Da oggi a domenica 3 giorni di gara, i vincitori andranno a Yokohama

Simone Turchetti

Roma è una città magica, e nei prossimi tre giorni lo sarà ancora di più. Da oggi fino a domenica, nello Spazio Etoile di piazza San Lorenzo in Lucina, si gioca infatti la tappa finale del campionato italiano di «Magic: The Gathering», un gioco di carte che da dieci anni spopola tra gli adolescenti e tra i loro fratelli maggiori.
Queste le regole: ad una partita (che dura circa venti minuti) prendono parte due o più giocatori. Chi partecipa ha a disposizione il proprio mazzo di carte, che rappresentano creature fantastiche o un poteri magici. Partendo da 20 punti, il giocatore deve, giocando le carte, ridurre a zero il punteggio degli avversari. Un meccanismo di gioco semplice, inventato nel 1993 dal matematico americano Richard Garfield per una piccola casa produttrice di giochi, la Wizard of the Coast.
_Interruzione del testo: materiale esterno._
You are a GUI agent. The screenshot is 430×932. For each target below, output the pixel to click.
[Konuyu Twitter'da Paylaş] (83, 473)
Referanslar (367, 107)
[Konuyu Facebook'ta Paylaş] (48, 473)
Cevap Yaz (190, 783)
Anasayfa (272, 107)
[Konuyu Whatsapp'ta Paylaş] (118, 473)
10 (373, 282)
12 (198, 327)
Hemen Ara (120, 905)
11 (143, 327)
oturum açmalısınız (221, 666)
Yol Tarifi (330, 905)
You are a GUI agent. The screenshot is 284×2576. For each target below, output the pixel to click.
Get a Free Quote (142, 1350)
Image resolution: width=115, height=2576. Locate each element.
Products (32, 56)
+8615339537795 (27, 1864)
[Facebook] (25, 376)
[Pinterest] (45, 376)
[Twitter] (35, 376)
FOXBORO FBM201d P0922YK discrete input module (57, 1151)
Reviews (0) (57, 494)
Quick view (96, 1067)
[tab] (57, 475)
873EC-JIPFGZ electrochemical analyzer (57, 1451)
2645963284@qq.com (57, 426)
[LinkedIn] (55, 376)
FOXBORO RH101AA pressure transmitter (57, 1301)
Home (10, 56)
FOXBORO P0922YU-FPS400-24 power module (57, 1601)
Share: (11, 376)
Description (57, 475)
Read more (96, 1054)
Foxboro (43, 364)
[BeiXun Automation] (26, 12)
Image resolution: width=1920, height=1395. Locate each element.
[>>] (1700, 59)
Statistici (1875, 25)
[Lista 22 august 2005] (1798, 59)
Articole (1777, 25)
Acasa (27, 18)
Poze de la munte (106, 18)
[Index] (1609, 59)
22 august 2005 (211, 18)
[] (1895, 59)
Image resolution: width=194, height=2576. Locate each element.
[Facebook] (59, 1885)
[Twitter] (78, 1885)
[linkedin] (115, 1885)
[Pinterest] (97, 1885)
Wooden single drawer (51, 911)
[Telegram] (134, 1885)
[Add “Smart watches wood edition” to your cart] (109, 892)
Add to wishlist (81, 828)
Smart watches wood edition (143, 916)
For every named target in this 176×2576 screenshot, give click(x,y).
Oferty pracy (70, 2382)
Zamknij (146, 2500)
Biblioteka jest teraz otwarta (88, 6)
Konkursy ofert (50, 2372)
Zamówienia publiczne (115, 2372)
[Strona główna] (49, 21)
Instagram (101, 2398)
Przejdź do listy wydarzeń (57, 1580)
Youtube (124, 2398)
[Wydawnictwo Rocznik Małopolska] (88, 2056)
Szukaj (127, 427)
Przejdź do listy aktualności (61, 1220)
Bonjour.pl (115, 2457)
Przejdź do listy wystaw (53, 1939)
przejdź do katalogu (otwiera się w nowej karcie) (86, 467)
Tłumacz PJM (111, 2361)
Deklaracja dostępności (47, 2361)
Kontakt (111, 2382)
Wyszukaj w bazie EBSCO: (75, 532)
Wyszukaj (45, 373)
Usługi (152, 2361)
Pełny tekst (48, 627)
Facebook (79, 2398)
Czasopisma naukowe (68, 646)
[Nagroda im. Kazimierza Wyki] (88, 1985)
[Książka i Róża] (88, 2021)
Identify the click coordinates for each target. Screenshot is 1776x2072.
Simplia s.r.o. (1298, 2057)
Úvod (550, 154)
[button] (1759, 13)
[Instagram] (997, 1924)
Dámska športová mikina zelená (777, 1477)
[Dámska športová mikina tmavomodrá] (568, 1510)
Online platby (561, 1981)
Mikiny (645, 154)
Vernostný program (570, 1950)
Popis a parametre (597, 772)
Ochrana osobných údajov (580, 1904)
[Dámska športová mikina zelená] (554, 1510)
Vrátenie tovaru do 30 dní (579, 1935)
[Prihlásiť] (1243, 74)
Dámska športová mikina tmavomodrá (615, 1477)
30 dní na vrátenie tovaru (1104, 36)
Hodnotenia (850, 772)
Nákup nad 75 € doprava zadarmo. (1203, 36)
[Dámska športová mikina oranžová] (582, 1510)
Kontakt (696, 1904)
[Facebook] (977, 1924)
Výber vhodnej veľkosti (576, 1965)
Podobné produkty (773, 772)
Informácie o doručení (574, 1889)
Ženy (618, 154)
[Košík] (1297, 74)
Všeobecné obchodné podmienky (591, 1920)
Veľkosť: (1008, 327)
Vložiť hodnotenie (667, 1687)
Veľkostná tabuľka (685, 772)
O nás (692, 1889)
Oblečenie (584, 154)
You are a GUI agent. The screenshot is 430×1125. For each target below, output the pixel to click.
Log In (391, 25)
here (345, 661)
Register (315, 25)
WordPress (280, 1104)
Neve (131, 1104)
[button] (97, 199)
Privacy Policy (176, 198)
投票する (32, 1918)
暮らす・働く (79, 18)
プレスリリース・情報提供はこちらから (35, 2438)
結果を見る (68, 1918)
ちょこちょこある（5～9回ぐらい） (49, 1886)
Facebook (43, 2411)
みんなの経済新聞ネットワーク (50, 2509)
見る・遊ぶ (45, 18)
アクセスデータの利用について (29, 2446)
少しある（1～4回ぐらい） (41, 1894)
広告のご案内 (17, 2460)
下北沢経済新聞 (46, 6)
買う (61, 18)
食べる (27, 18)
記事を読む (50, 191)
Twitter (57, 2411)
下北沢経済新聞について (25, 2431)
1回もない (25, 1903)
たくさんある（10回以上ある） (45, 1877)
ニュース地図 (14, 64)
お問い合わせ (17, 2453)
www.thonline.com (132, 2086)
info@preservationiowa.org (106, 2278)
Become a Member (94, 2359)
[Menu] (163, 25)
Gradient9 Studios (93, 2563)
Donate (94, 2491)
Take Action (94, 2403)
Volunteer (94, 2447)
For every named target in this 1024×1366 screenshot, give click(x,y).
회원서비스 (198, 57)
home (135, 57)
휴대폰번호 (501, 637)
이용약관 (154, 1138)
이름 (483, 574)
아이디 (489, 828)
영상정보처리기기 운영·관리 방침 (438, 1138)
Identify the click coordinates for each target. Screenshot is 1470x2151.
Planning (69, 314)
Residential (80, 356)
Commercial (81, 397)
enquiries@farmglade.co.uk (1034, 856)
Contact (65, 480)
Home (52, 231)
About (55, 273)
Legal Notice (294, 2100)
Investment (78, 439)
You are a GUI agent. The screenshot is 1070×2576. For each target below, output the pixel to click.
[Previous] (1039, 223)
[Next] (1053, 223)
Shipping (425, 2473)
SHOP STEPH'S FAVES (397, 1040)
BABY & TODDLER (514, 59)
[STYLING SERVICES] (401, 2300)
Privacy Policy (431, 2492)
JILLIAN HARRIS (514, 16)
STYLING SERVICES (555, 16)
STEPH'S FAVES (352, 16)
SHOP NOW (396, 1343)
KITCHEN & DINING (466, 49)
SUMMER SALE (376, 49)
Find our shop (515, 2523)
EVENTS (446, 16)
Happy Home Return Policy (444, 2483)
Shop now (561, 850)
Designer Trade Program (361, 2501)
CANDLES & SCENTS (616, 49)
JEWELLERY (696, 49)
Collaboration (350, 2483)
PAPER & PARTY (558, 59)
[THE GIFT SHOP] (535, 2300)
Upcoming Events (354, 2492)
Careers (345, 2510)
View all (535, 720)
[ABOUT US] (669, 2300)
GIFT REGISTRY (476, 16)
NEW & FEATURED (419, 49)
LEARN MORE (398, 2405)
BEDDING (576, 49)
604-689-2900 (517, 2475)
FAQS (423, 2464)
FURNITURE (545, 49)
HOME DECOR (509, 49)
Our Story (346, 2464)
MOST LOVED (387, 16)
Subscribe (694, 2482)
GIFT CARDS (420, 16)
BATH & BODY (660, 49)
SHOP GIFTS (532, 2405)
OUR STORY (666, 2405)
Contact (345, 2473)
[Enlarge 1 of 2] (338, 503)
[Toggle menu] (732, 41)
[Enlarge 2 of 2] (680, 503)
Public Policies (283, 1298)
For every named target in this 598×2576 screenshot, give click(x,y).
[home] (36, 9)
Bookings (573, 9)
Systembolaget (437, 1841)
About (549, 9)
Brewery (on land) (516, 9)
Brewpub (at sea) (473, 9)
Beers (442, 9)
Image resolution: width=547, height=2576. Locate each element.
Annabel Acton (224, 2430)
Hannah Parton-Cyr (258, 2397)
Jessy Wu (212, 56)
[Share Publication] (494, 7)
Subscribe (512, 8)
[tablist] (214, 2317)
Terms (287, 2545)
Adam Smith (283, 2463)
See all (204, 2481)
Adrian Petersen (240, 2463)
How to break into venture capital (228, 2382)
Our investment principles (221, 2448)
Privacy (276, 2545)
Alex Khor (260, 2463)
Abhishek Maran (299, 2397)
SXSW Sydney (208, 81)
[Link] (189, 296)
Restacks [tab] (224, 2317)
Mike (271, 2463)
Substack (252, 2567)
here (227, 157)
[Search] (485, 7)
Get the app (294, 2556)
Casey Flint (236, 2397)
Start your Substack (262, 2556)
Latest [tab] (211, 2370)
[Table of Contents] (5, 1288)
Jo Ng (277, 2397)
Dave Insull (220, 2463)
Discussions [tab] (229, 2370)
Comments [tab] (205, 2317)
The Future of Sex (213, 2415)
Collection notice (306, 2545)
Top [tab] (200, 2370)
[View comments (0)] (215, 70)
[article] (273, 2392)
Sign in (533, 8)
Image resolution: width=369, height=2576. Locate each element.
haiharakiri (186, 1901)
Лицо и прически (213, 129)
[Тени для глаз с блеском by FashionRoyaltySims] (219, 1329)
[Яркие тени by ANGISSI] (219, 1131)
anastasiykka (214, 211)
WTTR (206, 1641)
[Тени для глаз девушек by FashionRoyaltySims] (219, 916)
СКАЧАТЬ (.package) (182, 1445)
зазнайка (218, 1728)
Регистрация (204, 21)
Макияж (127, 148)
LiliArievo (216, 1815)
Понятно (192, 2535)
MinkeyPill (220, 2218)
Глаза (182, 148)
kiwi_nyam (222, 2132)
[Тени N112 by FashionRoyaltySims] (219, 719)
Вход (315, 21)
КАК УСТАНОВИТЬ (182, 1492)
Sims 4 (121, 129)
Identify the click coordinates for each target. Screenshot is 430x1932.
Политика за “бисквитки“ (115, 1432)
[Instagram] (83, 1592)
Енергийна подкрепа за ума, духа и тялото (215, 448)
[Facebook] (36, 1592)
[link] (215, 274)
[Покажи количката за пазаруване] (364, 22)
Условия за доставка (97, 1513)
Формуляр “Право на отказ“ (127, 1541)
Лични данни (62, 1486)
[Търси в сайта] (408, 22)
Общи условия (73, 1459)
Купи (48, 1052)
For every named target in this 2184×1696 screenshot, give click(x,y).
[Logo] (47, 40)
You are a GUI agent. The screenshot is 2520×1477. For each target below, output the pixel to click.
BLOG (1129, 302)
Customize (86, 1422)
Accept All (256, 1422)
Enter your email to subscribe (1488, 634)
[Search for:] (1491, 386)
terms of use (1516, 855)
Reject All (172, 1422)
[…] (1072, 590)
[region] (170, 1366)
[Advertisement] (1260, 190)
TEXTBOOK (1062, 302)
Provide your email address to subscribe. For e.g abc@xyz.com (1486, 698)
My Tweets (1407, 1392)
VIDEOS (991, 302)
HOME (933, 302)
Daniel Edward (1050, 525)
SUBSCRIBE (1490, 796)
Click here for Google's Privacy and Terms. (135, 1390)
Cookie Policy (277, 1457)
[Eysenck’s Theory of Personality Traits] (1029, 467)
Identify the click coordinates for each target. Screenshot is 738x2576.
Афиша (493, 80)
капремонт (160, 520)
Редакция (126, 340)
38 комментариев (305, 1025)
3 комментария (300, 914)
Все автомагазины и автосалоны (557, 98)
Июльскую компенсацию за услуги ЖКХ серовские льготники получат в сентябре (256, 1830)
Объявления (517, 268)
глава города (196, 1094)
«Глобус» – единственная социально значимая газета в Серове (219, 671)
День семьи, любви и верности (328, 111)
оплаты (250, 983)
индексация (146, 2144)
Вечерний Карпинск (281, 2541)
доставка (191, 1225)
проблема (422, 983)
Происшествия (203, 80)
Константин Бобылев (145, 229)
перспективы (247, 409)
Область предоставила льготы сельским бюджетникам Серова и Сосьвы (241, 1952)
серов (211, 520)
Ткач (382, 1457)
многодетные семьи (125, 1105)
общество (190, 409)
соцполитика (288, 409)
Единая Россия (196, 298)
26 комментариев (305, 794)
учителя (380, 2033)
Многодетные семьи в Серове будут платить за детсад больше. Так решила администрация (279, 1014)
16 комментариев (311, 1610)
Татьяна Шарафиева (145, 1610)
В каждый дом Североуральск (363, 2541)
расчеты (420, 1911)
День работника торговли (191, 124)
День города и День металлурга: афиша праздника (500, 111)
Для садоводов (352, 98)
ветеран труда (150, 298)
Proprio la semplicità del gioco è alla base della sua impetuosa diffusione: oggi i giocatori sono circa sette milioni in 52 diversi paesi, mentre il numero delle carte stampate tocca ormai i 3 miliardi. Si tratta di un fenomeno di massa, a tal punto che esiste un circuito professionistico mondiale, al quale accedono circa 350 giocatori, in cui si vincono grossi premi in denaro. In Italia non sono previsti premi in denaro. I 14 mila giocatori, tra i 14 i 25 anni, che danno vita ai 4000 tornei che ogni anno si disputano da noi, hanno piuttosto la possibilità di vincere il biglietto per partecipare ai tornei del circuito internazionale. I vincitori dell’evento romano potranno prender parte al campionato mondiale di Yokohama, in Giappone. «Il nostro è un mondo underground» spiega Davide Bonati, organizzatore del torneo. «Magic è cresciuto negli anni senza fare pubblicità su radio, giornali o tv. Sono bastati il passaparola e internet a renderlo un gioco così conosciuto». Nessuna diffidenza però da parte dei genitori. «Film come “Il Signore degli Anelli” hanno reso famoso il mondo del fantasy a tutti - prosegue Davide - e poi i negozi specializzati sono un punto di ritrovo per i ragazzi. I genitori sono contenti di vederli staccarsi dai computer per incontrare i coetanei».
Molti i punti di forza del gioco, considerato dagli appassionati «una via di mezzo tra il poker e gli scacchi». Oltre all’abilità in partita, bisogna saper costruire il proprio mazzo (detto “grimorio”), scegliendo 60 carte dalle 600 prodotte ogni anno. Un po’ come un allenatore che seleziona i giocatori da mandare in campo. E poi c’è l’aspetto collezionismo: ogni carta ha splendide illustrazioni, alcune delle quali saranno in mostra a Roma. Alcune carte, soprattutto le più rare e le più potenti, raggiungono quotazioni da «Gronchi rosa». Qualche esempio? «La carta “Black lotus”, tra le prime stampate. Oggi costa 1500 dollari». A volte capita di vedere ragazzi scambiarsi le carte fuori dei negozi specializzati: un immagine che, in tempi di giochi elettronici, richiama i tempi romantici dello scambio di figurine.